Willie touched Cox on the arm. He was looking off the trail, toward Grady. We pushed through the foliage to where Sarge lay against a tree trunk, pressing a field dressing hard against his groin. The gauze and his fatigue pants were sodden.

"How bad?" Cox said.

"It must've hit bone and zigged everywhere. I'm cut up all over inside. Feels like a piece is comin' out my lower back. I think I'm bleeding out my ass. I'm sittin' in blood."

Cox said, "Cut away his pants," as he sawed a strap off a rucksack and hurriedly tightened it around Grady's thigh. I exposed the wound. Cox rifled the medic's musette bag. Grady took him by the arm.

"Don't."

The heavy caliber had devastated the leg, split it open all the way down the back, ass to ankle. White bone shone through the filleted flesh. The tourniquet slowed the bleeding but not enough. The leg seeped steadily, a rich heavy red. An explosion that took off a leg might cauterize the wound and stop its bleeding, but nothing sealed the arteries severed by a caroming bullet. If he was medevaced to a hospital, the surgeons could use Teflon and Dacron tubes to replace them, but here we could do nothing but slow the blood loss.

"You won't get to the bleeding," Grady said, voice hoarse. "The leg is hamburger in back. I'm leaking like a stuck pig. Just lousy luck. Wolf Man had a round in the spout and the safety off. Must've jerked the trigger when he got hit."

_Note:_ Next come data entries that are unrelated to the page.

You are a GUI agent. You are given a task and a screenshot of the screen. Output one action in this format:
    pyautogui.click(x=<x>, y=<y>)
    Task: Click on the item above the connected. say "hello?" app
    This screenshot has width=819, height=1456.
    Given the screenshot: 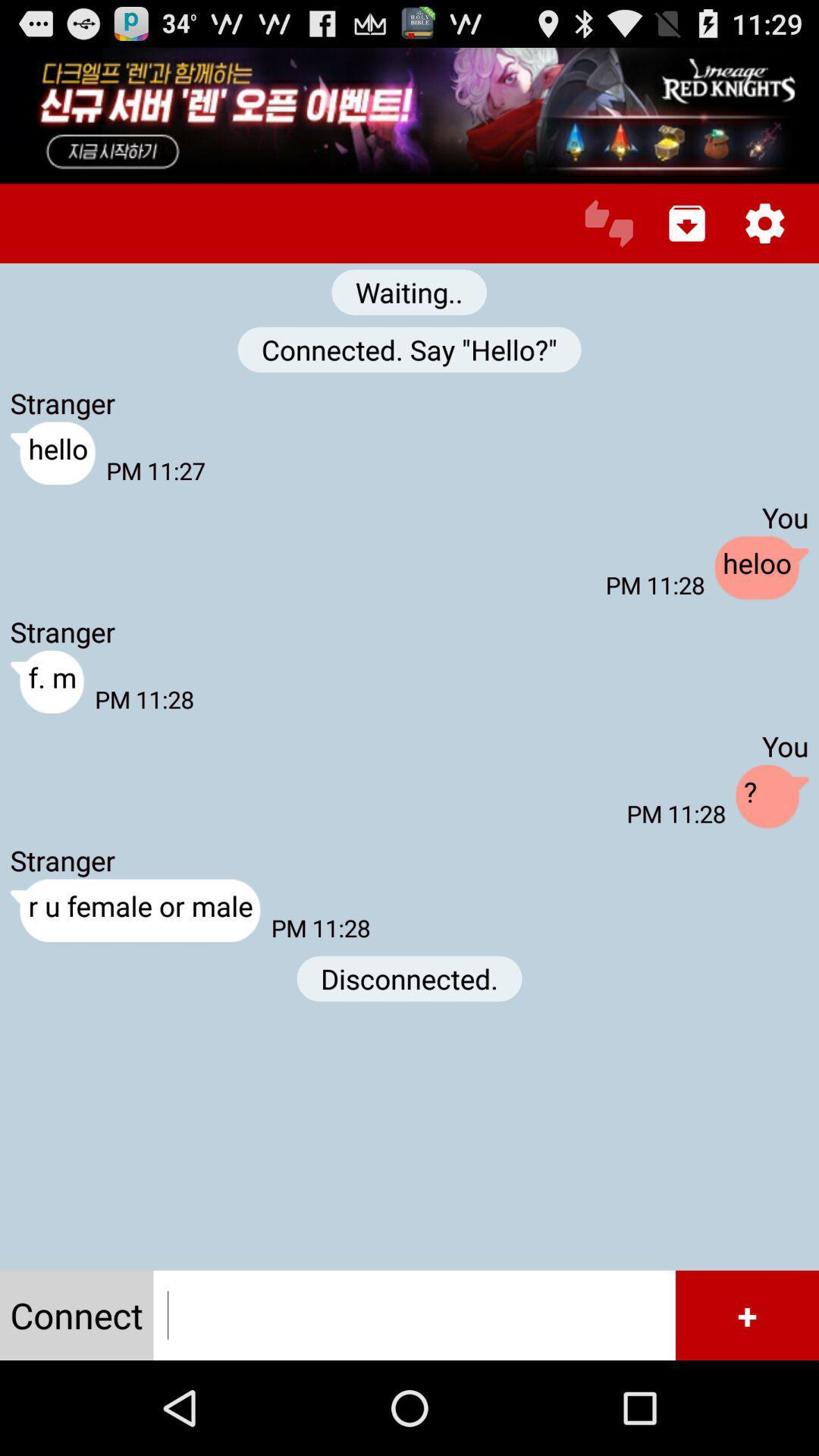 What is the action you would take?
    pyautogui.click(x=408, y=292)
    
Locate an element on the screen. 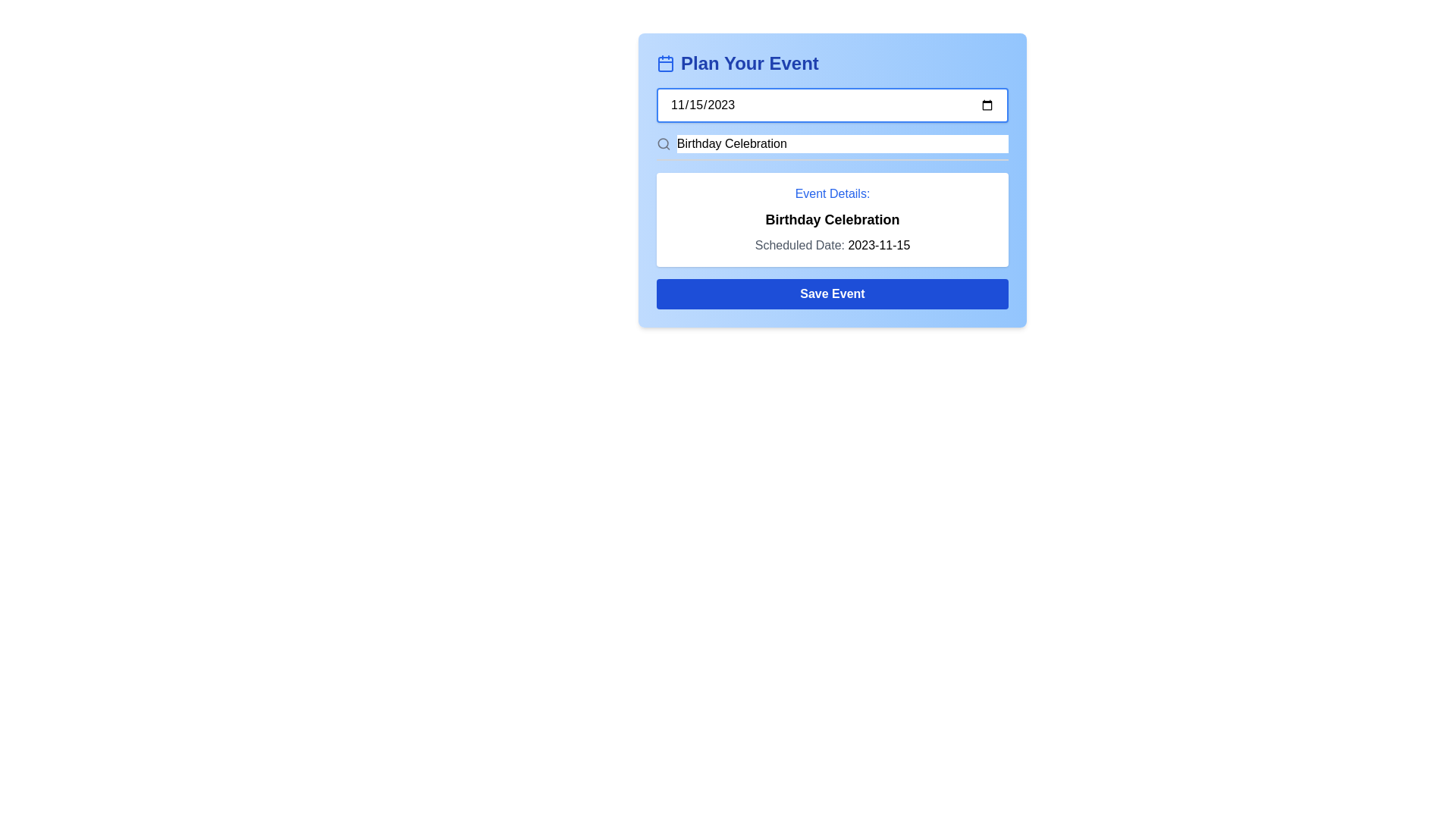 The width and height of the screenshot is (1456, 819). displayed static text element showing the scheduled date for the event, which is part of the sentence 'Scheduled Date: 2023-11-15' located in the event details section of the 'Plan Your Event' card is located at coordinates (879, 244).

Cox looked scared. "We can't get a helicopter in here. We'll have to carry you."

Grady grimaced, teeth clamped. "In this heat, through this shit? You can't."

"Sarge—"

"All that jostling, I'll just bleed out faster."

"Grady—"

"Don't give me that nobody-left-behind crap. I don't want to be tits-up in Arlington with them ring knockers and honky fucks. I'm gonna kiss the bitch right here."

The Montagnards had finished dragging the bodies off the trail and took up defensive positions facing the far bank of the river and up the trail.